Mooberry met Jacobsen at a Department of Defense conference last October in Washington, D.C. A pacifist and a life-long Quaker, Mooberry gave a presentation about about how technology can be used to solve conflict with out violence. Jacobsen was there pitching an idea about using drones to deliver food and aid to Syrian refugees. He told her about the drones, and although she expressed mild interest in Jacobsen's project, Mooberry didn't know a thing about drones. Jacobsen told her he needed passionate people to help him fully launch the concept. Mooberry told him that she could give him ten hours a week of her time. He told her to stick around for his presentation.

Then Jacobsen got up on stage and began to talk about drones that he spoke about have a five to six-feet wingspan, and have the capability of flying as far as 130 kilometers at a stretch, and be able to drop one kilogram of humanitarian aid. The concept of the project would be to launch a drone every three to five minutes, in the dead of night, he said. Each drone would fly a distance of 65 kilometers, drop the humanitarian aid, turn around and return to its take-off destination.

The presentation was all Mooberry needed. Nine months later, she is helping to spearhead a campaign by Uplift Aeronautics to raise at least $50,000 to support a pilot project in Turkey this summer, and to continue researching and developing concepts for delivering humanitarian aid in otherwise unreachable places.

Mooberry grew up on farm in Unionville. She calls it a care-free childhood, filled with trees to climb and free of television, and guided by the firm underfoot of the Quaker religion, the influence of her four grandparents, and the guidance of her parents. She spent two years at Unionville High School, but the last two years of high school were spent at a Quaker boarding school north of Philadelphia.

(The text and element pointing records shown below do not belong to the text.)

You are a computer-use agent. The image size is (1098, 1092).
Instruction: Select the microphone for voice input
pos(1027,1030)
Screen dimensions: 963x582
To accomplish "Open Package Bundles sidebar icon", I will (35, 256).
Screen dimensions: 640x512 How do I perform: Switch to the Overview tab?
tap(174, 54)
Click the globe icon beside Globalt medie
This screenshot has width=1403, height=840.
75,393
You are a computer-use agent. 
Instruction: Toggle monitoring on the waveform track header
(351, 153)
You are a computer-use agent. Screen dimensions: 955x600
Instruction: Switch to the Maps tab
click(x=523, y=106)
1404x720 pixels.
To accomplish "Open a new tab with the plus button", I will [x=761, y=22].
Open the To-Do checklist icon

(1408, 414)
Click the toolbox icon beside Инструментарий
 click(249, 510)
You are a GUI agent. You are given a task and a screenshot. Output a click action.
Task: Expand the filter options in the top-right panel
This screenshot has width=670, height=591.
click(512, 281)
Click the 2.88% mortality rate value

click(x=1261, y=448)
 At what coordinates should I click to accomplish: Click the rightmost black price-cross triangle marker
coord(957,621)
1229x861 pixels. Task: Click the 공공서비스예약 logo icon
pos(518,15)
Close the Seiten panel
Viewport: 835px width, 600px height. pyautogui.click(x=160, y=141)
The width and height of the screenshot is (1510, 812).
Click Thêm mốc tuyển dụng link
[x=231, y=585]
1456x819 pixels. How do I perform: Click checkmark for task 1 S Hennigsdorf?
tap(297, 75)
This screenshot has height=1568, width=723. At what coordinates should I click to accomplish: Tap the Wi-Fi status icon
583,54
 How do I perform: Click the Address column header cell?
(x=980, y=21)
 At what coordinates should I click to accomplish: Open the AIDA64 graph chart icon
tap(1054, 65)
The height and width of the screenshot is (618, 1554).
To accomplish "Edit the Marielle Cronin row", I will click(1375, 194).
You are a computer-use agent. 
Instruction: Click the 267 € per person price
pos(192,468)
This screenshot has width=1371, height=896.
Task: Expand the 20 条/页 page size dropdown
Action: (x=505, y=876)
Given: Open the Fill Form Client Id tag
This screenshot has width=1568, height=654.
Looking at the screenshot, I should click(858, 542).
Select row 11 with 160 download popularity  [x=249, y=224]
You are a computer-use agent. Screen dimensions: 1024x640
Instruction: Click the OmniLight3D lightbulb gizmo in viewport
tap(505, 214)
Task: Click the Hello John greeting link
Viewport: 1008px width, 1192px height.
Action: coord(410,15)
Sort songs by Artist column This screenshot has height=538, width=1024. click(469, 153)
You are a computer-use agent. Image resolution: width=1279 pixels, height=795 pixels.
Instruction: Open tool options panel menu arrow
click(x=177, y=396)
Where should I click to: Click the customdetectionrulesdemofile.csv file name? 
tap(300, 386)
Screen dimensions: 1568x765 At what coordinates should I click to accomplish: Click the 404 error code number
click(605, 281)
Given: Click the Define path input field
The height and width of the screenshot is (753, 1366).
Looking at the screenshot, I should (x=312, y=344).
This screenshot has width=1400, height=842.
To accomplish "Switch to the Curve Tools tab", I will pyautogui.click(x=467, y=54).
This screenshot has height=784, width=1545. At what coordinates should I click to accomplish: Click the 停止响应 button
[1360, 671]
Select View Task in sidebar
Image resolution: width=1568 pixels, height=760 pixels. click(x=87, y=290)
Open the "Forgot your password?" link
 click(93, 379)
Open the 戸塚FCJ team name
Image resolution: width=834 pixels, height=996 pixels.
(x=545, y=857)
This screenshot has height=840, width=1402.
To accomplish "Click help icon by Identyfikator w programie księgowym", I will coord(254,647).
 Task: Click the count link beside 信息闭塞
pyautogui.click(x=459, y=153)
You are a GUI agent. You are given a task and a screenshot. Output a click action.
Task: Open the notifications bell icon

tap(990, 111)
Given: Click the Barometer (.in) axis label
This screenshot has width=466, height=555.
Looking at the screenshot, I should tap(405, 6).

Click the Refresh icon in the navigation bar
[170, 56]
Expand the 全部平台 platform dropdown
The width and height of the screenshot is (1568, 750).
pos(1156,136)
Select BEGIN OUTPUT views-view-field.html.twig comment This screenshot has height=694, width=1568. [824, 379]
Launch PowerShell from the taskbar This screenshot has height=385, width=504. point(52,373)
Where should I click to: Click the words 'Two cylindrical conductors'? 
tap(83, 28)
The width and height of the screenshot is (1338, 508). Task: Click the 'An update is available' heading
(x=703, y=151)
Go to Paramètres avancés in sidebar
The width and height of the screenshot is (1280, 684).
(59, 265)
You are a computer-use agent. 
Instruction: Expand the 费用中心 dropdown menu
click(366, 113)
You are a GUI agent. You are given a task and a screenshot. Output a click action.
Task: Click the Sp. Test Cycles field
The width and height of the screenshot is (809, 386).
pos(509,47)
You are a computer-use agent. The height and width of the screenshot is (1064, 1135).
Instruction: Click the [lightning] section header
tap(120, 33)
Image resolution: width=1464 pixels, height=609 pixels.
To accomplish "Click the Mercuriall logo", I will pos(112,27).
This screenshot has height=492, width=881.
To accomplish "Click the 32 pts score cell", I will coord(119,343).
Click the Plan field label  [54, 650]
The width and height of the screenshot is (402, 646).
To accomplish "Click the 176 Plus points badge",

"With Jessie coming from a Quaker background, and having gone to a Quaker boarding school, she was exposed to different kids form all over the world, and she took to learning about where they came from," said her father, Doug, a cabinet maker. "From the time she was very little, she always wanted to help people. Too often, it is very hard to see how your contribution improves the world, but Jessie isn't concerned with that. She wants to do something that helps the people that no one seems to cares about, those who need medicine, food and hope.

"These people need to know that there is someone else in the world trying to help them," he said. "That's what Jessie's role is. To be that someone."

If the Syria Airlift Project is ever to be launched, there will be no American flags painted on the sides of the drones, nor the flag of any other country. Rather, if Mooberry and the Uplift Aeronautics team have their way, the drones will be decorated by Syrian children. Were this idea developed for anything other than to distribute humanitarian aid, the team could easily commercialize the concept and make millions off of it, and in fact, during the team's conversations with world officials, many do not understand why Uplift Aeronautics wanted to use these drones purely for humanitarian purposes.

As the Uplift Aeronautics team continue to navigate their concept through a world sliced up according to ideologies and divided by borders -- fighting for both funding and legitimacy -- it comes down to the hundreds of thousands of displaced people, sitting in refugee camps, looking toward the skies for signs of hope.

"It's something worth fighting for," Mooberry said. "For me, it's about the next generation. Our idea is to empower the local communities, to train them to use this technology so that when we leave, they will have the opportunity to do this on their own.

"We're trying to change the entire humanitarian paradigm by delivering aid, instead of risking human lives by having drivers take materials through battle lines, or through helicopters," Mooberry added. "Here, this way, the biggest loss would be the loss of a thousand-dollar drone. This is untested technology. This is new. This is scary. This is big, and this could change everything."